Soroush Ahmadi

In this work, the process of low salinity water injection (LSWI) into reservoirs at various salt concentrations was simulated in order to study the change in the oil recovery factor during oil production. The simulation results of the recovery factor were compared with the experimental data. The results demonstrated that the simulation data were in good agreement with the experimental results. In addition, the formation damage (rock permeability reduction) in carbonate core samples was evaluated through coreflood experiments during LSWI in the range of salt concentration and temperature of 1500–4000 ppm and 25–100 °C, respectively. In the worst scenario of LSWI, the rock permeability has reached about 83% of the initial value. Our previous correlation was used to predict the formation damage in LSWI. In this case, the R-squared value between predicted and experimental data of rock permeability ratios was more than 0.97. Furthermore, the recovery factor during LSWI was analyzed with and without the use of DTPMP scale inhibitor (diethylenetriamine penta (methylene phosphonic acid)), and various nanoparticles (TiO2, SiO2, Al2O3).
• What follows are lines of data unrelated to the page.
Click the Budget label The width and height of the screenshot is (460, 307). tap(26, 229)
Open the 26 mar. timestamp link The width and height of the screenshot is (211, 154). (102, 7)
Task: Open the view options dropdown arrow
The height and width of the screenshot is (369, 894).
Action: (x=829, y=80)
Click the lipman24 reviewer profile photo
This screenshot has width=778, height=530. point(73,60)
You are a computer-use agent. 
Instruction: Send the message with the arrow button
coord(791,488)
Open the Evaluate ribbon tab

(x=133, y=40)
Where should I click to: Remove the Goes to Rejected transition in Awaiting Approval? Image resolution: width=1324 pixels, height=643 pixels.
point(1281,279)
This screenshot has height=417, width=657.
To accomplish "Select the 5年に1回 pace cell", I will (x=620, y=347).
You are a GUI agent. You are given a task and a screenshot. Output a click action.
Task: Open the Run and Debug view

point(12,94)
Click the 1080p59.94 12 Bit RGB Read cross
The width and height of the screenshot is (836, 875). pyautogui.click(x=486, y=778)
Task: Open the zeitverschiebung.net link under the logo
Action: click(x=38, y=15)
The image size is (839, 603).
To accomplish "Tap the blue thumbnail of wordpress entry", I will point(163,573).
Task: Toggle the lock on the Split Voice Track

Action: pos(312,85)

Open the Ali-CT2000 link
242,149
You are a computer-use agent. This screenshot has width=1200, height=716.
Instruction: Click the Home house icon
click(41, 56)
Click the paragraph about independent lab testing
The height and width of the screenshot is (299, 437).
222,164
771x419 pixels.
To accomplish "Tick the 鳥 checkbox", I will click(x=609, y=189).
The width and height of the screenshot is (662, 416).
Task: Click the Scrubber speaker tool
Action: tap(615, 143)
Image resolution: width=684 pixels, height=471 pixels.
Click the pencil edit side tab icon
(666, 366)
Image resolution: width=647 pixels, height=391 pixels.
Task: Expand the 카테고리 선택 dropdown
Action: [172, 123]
The results of the coreflood experiments showed that the use of scale inhibitor provides an increase in the recovery factor by more than 8%. In addition, the highest recovery factor was observed in the presence of SiO2 nanoparticles at 0.05 wt.%. The oil displacement during LSWI in the porous media with SiO2 particles was better than TiO2 and Al2O3. The recovery factor in the presence of SiO2, TiO2, and Al2O3 with DTPMP was 72.2, 62.4, and 59.8%, respectively. Among the studied nanoparticles, the lowest values of the oil viscosity and interfacial tension (IFT) between oil and water were observed when using SiO2. Moreover, the contact angle was increased by increasing the brine concentration. The contact angle with the use of SiO2, TiO2, and Al2O3 at 0.05 wt.% was reduced by 11.2, 10.6, and 9.9%, respectively.